## The task
In the items below, switch "GUI agent" to "screen assistant" and give every line back with nothing else changed.

## Record excerpts
*****
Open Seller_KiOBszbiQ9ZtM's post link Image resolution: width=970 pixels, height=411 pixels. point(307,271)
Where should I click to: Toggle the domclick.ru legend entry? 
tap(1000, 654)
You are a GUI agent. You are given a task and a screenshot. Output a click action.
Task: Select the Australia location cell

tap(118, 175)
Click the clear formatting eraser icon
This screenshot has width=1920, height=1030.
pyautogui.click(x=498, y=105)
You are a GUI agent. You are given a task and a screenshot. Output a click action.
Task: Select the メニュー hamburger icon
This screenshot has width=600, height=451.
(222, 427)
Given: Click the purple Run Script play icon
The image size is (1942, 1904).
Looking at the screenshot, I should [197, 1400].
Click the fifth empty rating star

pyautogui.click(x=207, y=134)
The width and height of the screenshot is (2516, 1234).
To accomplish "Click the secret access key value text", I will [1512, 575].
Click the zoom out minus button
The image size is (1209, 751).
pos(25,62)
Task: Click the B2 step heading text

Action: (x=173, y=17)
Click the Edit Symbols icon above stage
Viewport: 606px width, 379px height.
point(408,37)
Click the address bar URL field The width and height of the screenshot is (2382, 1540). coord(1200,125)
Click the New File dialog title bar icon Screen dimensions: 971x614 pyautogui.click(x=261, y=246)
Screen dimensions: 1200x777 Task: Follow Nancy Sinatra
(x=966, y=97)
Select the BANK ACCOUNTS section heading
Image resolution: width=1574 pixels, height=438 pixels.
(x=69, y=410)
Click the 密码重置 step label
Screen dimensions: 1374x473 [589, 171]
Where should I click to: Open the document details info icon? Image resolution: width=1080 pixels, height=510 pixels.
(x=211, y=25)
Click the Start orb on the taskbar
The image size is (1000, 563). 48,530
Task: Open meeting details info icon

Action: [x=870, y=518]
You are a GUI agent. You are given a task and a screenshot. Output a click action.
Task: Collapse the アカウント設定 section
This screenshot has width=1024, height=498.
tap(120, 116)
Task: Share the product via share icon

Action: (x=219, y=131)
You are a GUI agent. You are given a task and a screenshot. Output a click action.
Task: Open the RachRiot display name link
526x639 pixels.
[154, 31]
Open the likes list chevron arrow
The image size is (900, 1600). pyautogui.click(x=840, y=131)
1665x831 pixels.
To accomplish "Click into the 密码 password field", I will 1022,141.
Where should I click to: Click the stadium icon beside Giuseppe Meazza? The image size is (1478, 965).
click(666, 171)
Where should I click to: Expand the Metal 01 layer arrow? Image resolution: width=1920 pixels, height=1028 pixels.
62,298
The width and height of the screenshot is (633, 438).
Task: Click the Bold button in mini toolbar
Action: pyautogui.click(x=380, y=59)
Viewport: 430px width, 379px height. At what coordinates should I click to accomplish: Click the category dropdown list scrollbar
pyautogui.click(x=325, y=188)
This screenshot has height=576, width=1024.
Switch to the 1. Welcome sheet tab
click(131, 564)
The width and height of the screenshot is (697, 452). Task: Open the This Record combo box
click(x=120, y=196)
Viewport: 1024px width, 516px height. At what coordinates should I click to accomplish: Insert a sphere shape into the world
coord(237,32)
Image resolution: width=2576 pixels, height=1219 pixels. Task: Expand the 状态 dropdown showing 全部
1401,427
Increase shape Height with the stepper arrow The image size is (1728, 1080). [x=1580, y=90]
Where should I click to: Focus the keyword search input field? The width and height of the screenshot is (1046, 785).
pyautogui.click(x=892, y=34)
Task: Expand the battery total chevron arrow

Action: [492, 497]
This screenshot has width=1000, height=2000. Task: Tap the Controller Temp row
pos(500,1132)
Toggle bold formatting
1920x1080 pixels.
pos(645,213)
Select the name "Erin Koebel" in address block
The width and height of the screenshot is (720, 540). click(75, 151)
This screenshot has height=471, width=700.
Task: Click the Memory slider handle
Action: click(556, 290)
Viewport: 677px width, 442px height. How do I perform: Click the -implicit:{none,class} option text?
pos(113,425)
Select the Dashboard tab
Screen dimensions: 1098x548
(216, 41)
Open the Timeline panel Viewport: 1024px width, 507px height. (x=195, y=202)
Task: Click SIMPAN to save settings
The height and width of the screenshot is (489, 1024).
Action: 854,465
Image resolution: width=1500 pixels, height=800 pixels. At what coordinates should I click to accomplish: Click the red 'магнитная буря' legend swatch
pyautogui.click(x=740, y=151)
*****
## Solution to this problem
Open Seller_KiOBszbiQ9ZtM's post link Image resolution: width=970 pixels, height=411 pixels. point(307,271)
Where should I click to: Toggle the domclick.ru legend entry? 
tap(1000, 654)
You are a screen assistant. You are given a task and a screenshot. Output a click action.
Task: Select the Australia location cell

tap(118, 175)
Click the clear formatting eraser icon
This screenshot has width=1920, height=1030.
pyautogui.click(x=498, y=105)
You are a screen assistant. You are given a task and a screenshot. Output a click action.
Task: Select the メニュー hamburger icon
This screenshot has width=600, height=451.
(222, 427)
Given: Click the purple Run Script play icon
The image size is (1942, 1904).
Looking at the screenshot, I should [197, 1400].
Click the fifth empty rating star

pyautogui.click(x=207, y=134)
The width and height of the screenshot is (2516, 1234).
To accomplish "Click the secret access key value text", I will [1512, 575].
Click the zoom out minus button
The image size is (1209, 751).
pos(25,62)
Task: Click the B2 step heading text

Action: (x=173, y=17)
Click the Edit Symbols icon above stage
Viewport: 606px width, 379px height.
point(408,37)
Click the address bar URL field The width and height of the screenshot is (2382, 1540). coord(1200,125)
Click the New File dialog title bar icon Screen dimensions: 971x614 pyautogui.click(x=261, y=246)
Screen dimensions: 1200x777 Task: Follow Nancy Sinatra
(x=966, y=97)
Select the BANK ACCOUNTS section heading
Image resolution: width=1574 pixels, height=438 pixels.
(x=69, y=410)
Click the 密码重置 step label
Screen dimensions: 1374x473 [589, 171]
Where should I click to: Open the document details info icon? Image resolution: width=1080 pixels, height=510 pixels.
(x=211, y=25)
Click the Start orb on the taskbar
The image size is (1000, 563). 48,530
Task: Open meeting details info icon

Action: [x=870, y=518]
You are a screen assistant. You are given a task and a screenshot. Output a click action.
Task: Collapse the アカウント設定 section
This screenshot has width=1024, height=498.
tap(120, 116)
Task: Share the product via share icon

Action: (x=219, y=131)
You are a screen assistant. You are given a task and a screenshot. Output a click action.
Task: Open the RachRiot display name link
526x639 pixels.
[154, 31]
Open the likes list chevron arrow
The image size is (900, 1600). pyautogui.click(x=840, y=131)
1665x831 pixels.
To accomplish "Click into the 密码 password field", I will 1022,141.
Where should I click to: Click the stadium icon beside Giuseppe Meazza? The image size is (1478, 965).
click(666, 171)
Where should I click to: Expand the Metal 01 layer arrow? Image resolution: width=1920 pixels, height=1028 pixels.
62,298
The width and height of the screenshot is (633, 438).
Task: Click the Bold button in mini toolbar
Action: pyautogui.click(x=380, y=59)
Viewport: 430px width, 379px height. At what coordinates should I click to accomplish: Click the category dropdown list scrollbar
pyautogui.click(x=325, y=188)
This screenshot has height=576, width=1024.
Switch to the 1. Welcome sheet tab
click(131, 564)
The width and height of the screenshot is (697, 452). Task: Open the This Record combo box
click(x=120, y=196)
Viewport: 1024px width, 516px height. At what coordinates should I click to accomplish: Insert a sphere shape into the world
coord(237,32)
Image resolution: width=2576 pixels, height=1219 pixels. Task: Expand the 状态 dropdown showing 全部
1401,427
Increase shape Height with the stepper arrow The image size is (1728, 1080). [x=1580, y=90]
Where should I click to: Focus the keyword search input field? The width and height of the screenshot is (1046, 785).
pyautogui.click(x=892, y=34)
Task: Expand the battery total chevron arrow

Action: [492, 497]
This screenshot has width=1000, height=2000. Task: Tap the Controller Temp row
pos(500,1132)
Toggle bold formatting
1920x1080 pixels.
pos(645,213)
Select the name "Erin Koebel" in address block
The width and height of the screenshot is (720, 540). click(75, 151)
This screenshot has height=471, width=700.
Task: Click the Memory slider handle
Action: click(556, 290)
Viewport: 677px width, 442px height. How do I perform: Click the -implicit:{none,class} option text?
pos(113,425)
Select the Dashboard tab
Screen dimensions: 1098x548
(216, 41)
Open the Timeline panel Viewport: 1024px width, 507px height. (x=195, y=202)
Task: Click SIMPAN to save settings
The height and width of the screenshot is (489, 1024).
Action: 854,465
Image resolution: width=1500 pixels, height=800 pixels. At what coordinates should I click to accomplish: Click the red 'магнитная буря' legend swatch
pyautogui.click(x=740, y=151)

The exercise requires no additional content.